REQUISITOS DE LA TAREA
1. Indique, según el artículo sobre Anastasio Quiroga, desde hace cuántos años vive él en Buenos Aires.
2. Diga si cada una de estas afirmaciones concuerda con el artículo sobre Anastasio Quiroga, y cite exactamente las palabras del texto que lo deciden: (a) Anastasio Quiroga es jujeño. (b) Su casa es de ladrillo. (c) Su fama ha llegado al gran público.
3. Traduzca al inglés esta oración del artículo sobre Anastasio Quiroga: "En la calle Oscuridad, número Tantiando, de Alberti, en la provincia de Buenos Aires, un modesto rancho de adobe encierra la materia y el espíritu de un criollo jujeño de 54 años."

TEXTO PROPORCIONADO
========

Revista Siete Días Ilustrados
25.01.1971 |
En la calle Oscuridad, número Tantiando, de Alberti, en la
provincia de Buenos Aires, un modesto rancho de adobe encierra la
materia y el espíritu de un criollo jujeño de 54 años. Verseador,
alfarero, fabricante de instrumentos folklóricos y mil oficios más
que le dieron patente de soberbio. Es por eso que él mismo se
permite la humorada de autodenominarse Anastasio El Grande, "aunque
en realidad me siento más chiquitito que un pajarito"
"Cuando usted llegue a Alberti, una estación después de Tortuguitas,
¿sabe?, pregunte por el almacén de Mayo: allí le van a decir en
dónde vivo". Y así fue realmente. A unos pocos metros del negocio
—un típico boliche suburbano, cordial y oloroso— un cartelito reza:
"Calle Oscuridad. Número Tantiando"; al lado de una glorieta
precaria, otro letrero continúa la humorada: "Revienten alimañas,
cerdos, escuerzos venenosos. Aquí vive Anastasio El Grande". Ahí, en
efecto, en un simple rancho de palos y adobe —edificado a la diabla—
habita Anastasio Quiroga (54), un jujeño aposentado desde hace 24
años en Buenos Aires y que se empecina en ser uno de los más
originales folkloristas de la farándula. Robusto, verseador ingenuo,
alfarero, cantor, fabricante de instrumentos, poeta y músico
virtuoso — muy conocido en los ambientes especializados, pero cuya
fama no ha trascendido al gran público—. Quiroga derrocha un humor
saludable cuando se refiere a sí mismo: "Siempre me mantuve alejado
y eso me dio patente de soberbio, de ahí que se me ocurriera poner
el anuncio en la puerta. Pero yo no soy grande. . . en realidad me
siento más chiquitito que un pajarito".

========

ÍTEMS DE DATOS
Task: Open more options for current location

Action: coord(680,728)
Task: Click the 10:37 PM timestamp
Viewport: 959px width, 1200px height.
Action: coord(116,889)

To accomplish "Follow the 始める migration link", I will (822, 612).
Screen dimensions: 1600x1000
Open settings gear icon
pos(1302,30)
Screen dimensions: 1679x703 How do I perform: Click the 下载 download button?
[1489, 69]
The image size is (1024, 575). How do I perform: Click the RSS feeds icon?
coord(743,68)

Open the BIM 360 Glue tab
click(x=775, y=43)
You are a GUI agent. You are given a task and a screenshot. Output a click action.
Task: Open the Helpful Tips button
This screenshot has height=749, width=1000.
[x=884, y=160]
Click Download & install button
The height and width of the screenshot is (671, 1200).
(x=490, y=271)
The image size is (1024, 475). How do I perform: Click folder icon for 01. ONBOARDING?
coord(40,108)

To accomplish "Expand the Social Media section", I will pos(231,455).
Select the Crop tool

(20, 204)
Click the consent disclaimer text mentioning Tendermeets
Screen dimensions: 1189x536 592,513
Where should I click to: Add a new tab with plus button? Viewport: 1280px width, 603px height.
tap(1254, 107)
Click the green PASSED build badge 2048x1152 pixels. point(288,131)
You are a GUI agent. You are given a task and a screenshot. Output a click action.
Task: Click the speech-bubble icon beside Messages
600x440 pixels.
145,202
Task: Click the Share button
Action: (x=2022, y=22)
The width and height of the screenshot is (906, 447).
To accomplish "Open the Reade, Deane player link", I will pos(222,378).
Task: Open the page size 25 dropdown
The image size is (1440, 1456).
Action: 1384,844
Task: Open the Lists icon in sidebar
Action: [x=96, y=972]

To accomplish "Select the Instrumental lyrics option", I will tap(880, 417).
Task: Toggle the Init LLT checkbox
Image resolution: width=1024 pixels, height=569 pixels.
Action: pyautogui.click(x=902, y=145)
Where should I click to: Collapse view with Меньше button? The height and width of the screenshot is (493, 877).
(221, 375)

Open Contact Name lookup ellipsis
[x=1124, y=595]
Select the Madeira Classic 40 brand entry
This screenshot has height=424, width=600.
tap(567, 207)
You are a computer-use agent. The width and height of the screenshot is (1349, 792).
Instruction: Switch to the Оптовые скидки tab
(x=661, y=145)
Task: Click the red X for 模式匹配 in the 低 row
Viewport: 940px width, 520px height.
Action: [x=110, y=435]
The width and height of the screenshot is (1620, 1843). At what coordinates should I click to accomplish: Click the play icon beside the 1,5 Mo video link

========

RESULTADOS DEL EJERCICIO
1. Desde hace 24 años.

2.
(a) Sí: "un jujeño aposentado desde hace 24 años en Buenos Aires".
(b) No: "en un simple rancho de palos y adobe".
(c) No: "cuya fama no ha trascendido al gran público".

3. On Oscuridad Street, number Tantiando, in Alberti, in the province of Buenos Aires, a modest adobe hut holds the body and the spirit of a 54-year-old criollo from Jujuy.